He opened the first location in 2016 in Tbilisi’s Saburtalo district: a move, he says, that was intended to offer local audiences a unique space to experience the best of Georgian wine’s renaissance. “When we started the business, we intentionally chose a location out of the tourist areas in Tbilisi because we wanted a place that was accessible for locals.” Each location offers a bar/shop combo with a light selection of cheese and fruit spreads but no kitchen because, as Chkhaidze explains, “we are in the wine business, not the restaurant business.”

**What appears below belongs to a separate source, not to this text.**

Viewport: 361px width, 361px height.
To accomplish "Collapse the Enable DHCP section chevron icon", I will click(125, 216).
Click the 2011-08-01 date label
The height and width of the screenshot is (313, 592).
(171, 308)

Beyond accessibility, great care has been put into which wines are on offer. 8000 Vintages employs monthly tastings, bringing on independent testers to blind sample “as many as 100-120 different wines at a time.” This has yielded a selection of nearly 2000 labels from more than 450 wineries – the majority of which Chkhaidze says are “are family-owned, small wineries from all over Georgia.”
The move abroad
The company welcomed its first customers in Berlin in July 2023, bringing with it more than 180 different Georgian wine labels. With plans to expand abroad to several countries, Chkhaidze says the choice to start with Germany was obvious, given its love for wine. “Germany comes in fourth globally for per capita wine consumption and is the number one importer of wine. Georgia has a free trade agreement with the EU, which makes exporting there considerably easier, and the capital is a very international and diverse city – all of these factors made Berlin the clear choice.”
And while early, he says the move seems to be paying off. “The reception has been overwhelmingly positive,” says Chkhaidze. “I’m surprised by how many of our customers know about or have been to Georgia. We still have to educate them on the particulars of Georgian wine, but there has been an unexpectedly high level of demand for qveri wines, which really signals to us that we’re in a market where people are looking for something new that they haven’t tried before.”

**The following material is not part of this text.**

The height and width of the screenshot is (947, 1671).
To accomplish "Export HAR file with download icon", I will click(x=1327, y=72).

After a positive initial reception, 8000 Vintages plans to continue expanding its offerings at the Berlin location, aiming to have over 500 labels by year’s end. This, says Chkhaidze, is no small feat. “Each wine that we export must meet quality standards and pass lab testing to be imported into the EU.”

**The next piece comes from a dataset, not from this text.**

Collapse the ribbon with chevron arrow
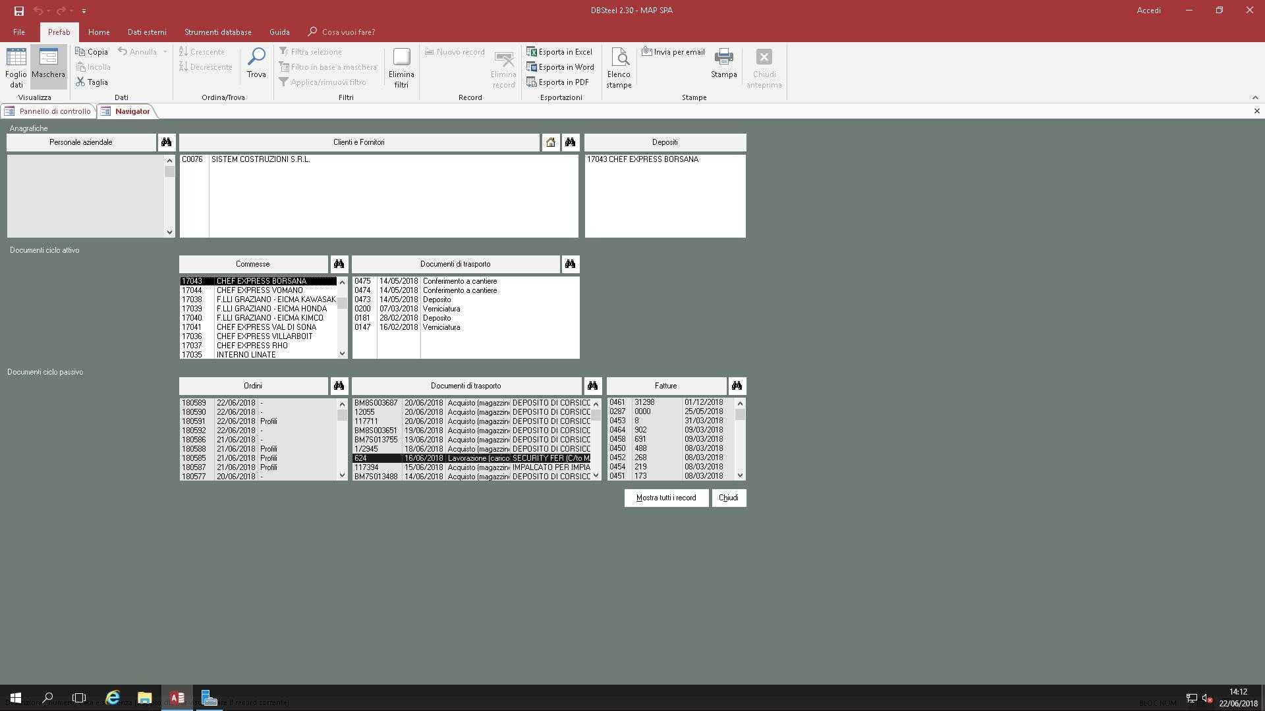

To help many of the company’s small producing partners who lack expertise in exporting to EU markets, 8000 Vintages has taken on the bulk of the process. “We only ask that they pay for the lab testing – after that, we handle all of the administrative work and walk them through the process to get the proper customs clearances,” he says, helping them to comply with labeling requirements, for example.
By doing so, he hopes to help generate income from abroad and show these producers that accessing new export markets is possible. “Georgia is still very dependent on Russia for wine exports. We want more winemakers to see that there are other markets out there that love the qvevri wines and other great high-quality wines they want to produce,” he says. “I’ve already had the pleasure of reaching out to our producers and sharing with them the transactions we’ve had in Berlin – telling them, ‘This money that you’ve just made came from Europe.’ It was a great feeling.”
Moving forward, the company plans to continue growing in Germany, entering other major German cities before expanding additionally abroad. As Chkhaidze notes, “I’m in the business of making people fall in love with Georgian wine. As long as we have great producers making that wine, our mission will continue to be finding new markets and sharing it.”